§ **Task requirements**
The lines to copy are those in the listing that hold the word "computer".

§ **Working data**
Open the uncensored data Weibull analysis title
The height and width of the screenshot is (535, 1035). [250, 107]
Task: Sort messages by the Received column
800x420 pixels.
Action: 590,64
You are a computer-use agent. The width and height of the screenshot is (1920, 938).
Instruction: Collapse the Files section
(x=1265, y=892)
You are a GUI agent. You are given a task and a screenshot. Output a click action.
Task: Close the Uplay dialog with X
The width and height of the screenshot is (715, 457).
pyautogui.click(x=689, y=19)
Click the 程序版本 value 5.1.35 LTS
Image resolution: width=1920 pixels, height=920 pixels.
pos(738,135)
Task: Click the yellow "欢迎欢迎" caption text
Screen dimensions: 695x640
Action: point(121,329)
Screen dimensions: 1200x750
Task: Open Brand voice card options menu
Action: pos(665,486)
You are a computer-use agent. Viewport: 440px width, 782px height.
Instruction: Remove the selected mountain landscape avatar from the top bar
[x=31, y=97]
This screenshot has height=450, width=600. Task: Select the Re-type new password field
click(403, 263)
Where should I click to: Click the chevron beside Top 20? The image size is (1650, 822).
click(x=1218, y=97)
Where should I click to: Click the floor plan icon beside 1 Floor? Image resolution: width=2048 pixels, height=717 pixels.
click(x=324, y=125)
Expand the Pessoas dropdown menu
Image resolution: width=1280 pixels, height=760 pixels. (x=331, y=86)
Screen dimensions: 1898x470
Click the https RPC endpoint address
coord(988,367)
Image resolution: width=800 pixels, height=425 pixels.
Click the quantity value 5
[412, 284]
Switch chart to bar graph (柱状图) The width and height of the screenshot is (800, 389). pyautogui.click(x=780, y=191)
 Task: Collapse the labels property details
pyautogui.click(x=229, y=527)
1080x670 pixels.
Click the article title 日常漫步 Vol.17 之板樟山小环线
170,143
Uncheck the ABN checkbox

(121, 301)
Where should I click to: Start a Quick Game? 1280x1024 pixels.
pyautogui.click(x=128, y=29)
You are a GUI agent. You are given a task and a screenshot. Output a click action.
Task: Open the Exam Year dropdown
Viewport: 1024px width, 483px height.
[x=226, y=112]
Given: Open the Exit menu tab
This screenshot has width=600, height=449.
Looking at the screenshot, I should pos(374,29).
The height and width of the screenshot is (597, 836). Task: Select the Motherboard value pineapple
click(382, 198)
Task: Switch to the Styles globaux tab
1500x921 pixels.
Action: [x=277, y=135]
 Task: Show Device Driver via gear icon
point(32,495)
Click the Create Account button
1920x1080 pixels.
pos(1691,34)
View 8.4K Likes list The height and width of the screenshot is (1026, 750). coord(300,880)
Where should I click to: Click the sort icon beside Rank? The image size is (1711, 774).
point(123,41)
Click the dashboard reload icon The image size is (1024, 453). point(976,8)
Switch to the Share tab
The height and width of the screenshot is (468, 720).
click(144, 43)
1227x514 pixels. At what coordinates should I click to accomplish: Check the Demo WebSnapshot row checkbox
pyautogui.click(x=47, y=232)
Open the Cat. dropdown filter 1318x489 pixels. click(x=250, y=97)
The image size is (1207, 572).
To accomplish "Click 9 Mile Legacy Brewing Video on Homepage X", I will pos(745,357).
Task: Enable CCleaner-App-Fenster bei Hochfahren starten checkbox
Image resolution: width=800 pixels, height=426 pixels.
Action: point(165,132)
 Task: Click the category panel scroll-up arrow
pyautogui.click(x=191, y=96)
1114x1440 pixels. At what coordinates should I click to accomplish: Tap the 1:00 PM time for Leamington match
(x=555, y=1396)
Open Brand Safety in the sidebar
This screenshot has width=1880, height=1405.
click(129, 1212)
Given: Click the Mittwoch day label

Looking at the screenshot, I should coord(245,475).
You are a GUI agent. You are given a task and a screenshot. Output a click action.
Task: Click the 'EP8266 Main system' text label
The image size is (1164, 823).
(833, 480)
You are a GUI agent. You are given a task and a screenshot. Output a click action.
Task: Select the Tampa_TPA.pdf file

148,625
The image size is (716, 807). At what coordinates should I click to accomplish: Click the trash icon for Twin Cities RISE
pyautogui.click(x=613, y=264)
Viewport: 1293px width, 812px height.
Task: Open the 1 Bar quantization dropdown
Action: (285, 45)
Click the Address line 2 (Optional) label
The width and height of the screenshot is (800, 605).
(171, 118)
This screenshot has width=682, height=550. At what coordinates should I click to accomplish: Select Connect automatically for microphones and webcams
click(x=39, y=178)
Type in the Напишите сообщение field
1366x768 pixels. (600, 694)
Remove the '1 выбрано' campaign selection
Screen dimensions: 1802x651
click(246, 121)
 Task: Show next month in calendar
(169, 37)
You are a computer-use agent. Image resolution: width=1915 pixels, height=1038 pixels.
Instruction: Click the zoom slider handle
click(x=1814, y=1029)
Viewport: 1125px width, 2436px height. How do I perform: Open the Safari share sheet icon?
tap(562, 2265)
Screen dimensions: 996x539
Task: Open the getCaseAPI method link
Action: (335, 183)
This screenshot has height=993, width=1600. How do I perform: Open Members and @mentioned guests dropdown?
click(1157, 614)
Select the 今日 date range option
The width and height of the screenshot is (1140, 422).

§ **Finished exercise**
You are a computer-use agent. The width and height of the screenshot is (1920, 938).
You are a computer-use agent. Viewport: 440px width, 782px height.
You are a computer-use agent. Image resolution: width=1915 pixels, height=1038 pixels.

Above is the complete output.